Some statistics on women and the shortage of affordable housing

Services-résidentiels-logement-abordable-femme

Housing vacancy rates reached 1.9% in Montreal in June 2019, the lowest in years. This rate dropped to 0.8% for family housing with three bedrooms or more.

Promising initiatives

The City of Montreal has taken action and has promised to develop 12,000 affordable social housing units by 2022 [1]. A new bylaw has just been unveiled in which housing developers will be required to set aside 20% of all large housing projects for social housing, 20% for affordable housing, and 20% for family-size units.

The new bylaw intends to reduce the cost of units having three bedrooms or more for low-income families.  The government of Canada has put in place a strategy to implement initiatives that seek to address the housing need across the country.

A gender-based analysis must be part of the solution

Affordable housing policies adopted by the City of Montreal and the Government of Canada, such as the Bylaw for a diverse metropolis [2] and the National Housing Strategy [3], are promising, but must take into consideration the situations faced by women.
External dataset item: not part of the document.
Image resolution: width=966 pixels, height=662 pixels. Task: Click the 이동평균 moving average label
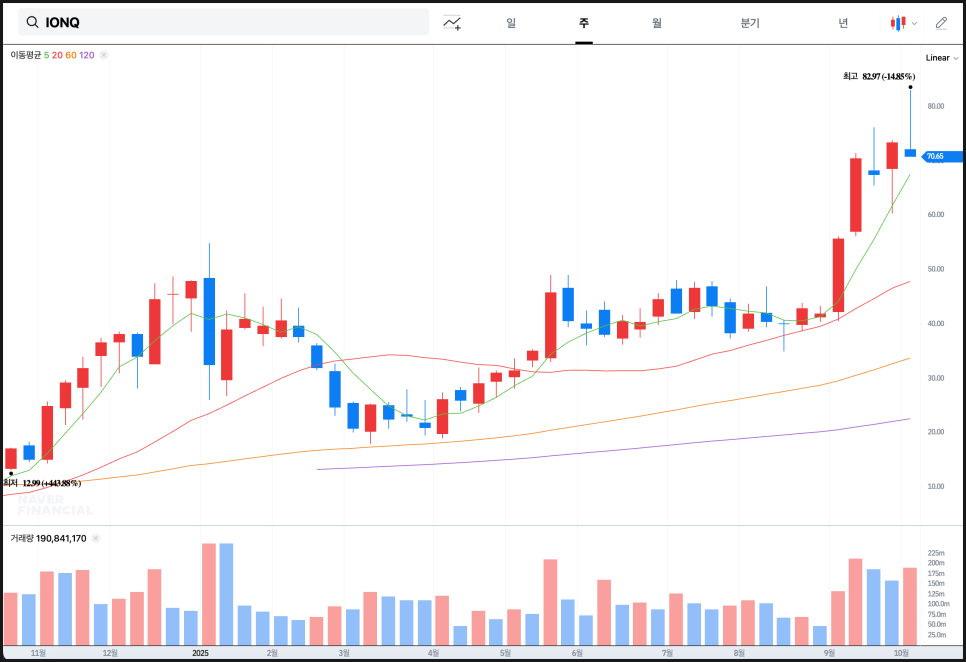pos(25,55)
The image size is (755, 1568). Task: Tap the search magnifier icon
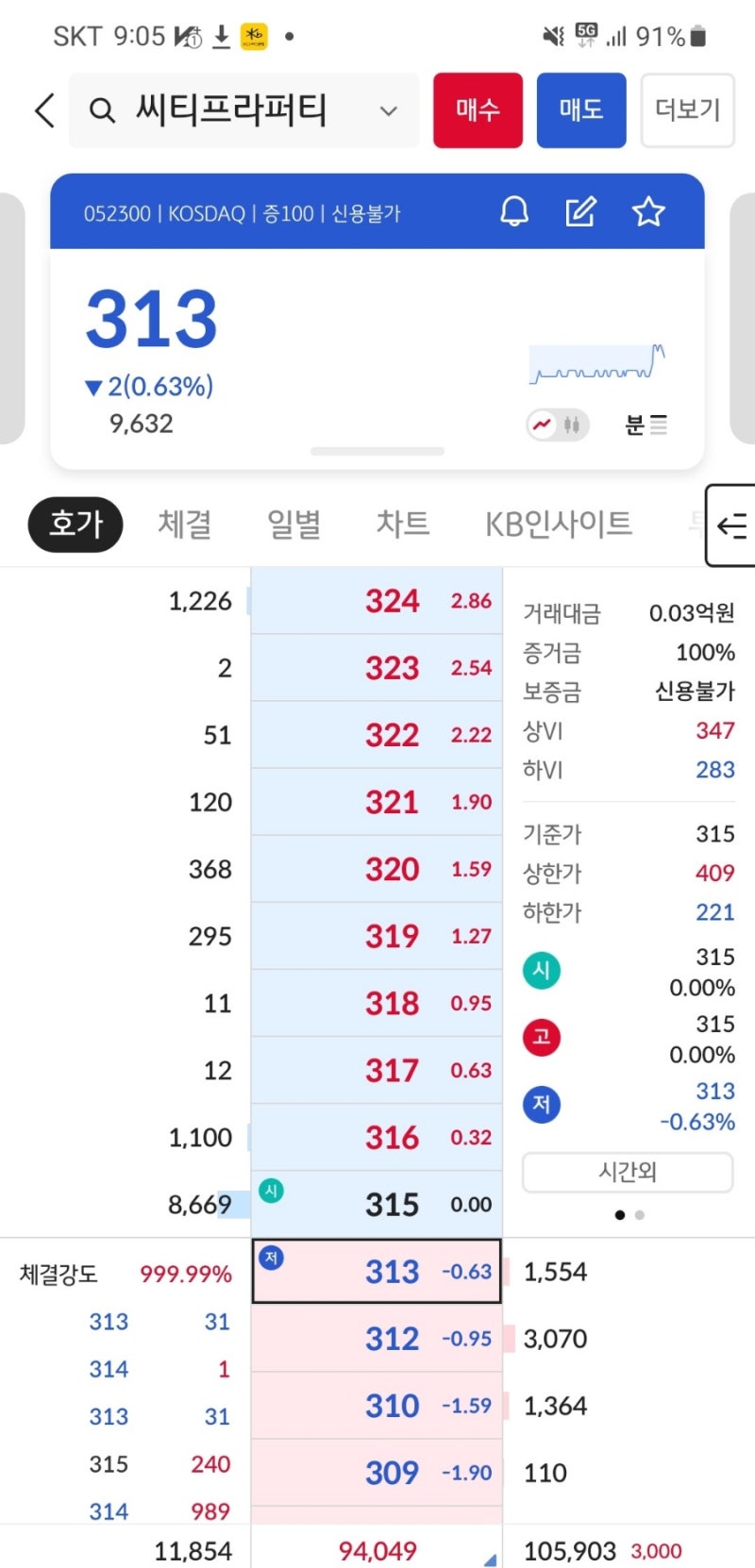(x=102, y=110)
Five times more women spend more than 30% of their income on housing than men do [4].

While they are responsible for more than half the rental households, women are always at a greater risk of being inadequately housed, particularly because they experience higher poverty rates, and a greater number live in housing insecurity. [5]

Gender-based and intersectional analysis

The situation is even more critical for women who are young, older, immigrant or racialized, native or handicapped. These minorities, in addition to having to spend a large portion of their budget on housing, tend to suffer more housing insecurity and must deal with situations of blatant discrimination [6].

The need for single-sex, long-term, safe and affordable housing for women is glaring and has clogged emergency shelters. Incidentally, there are less shelters intended solely for women (only 16% in Montreal). They also receive three times less funding than emergency shelters for men, despite the fact that they provide shelter to a higher rate of women (103.9% women compared to 85% men) [7].

In almost all walks of life, merely being a woman continues to be a risk factor. The YWCA believes that access to safe housing is a fundamental right and that an intersectional analysis of the challenges and needs specific to women must be applied when considering the affordable housing shortage.

Community support for greater residential stability

Furthermore, the YWCA believes that a strong network constitutes a key factor in supporting inclusion. In this sense, community support with respect to social housing is an essential component in the housing stability of women that should not be neglected when funding housing development projects [8].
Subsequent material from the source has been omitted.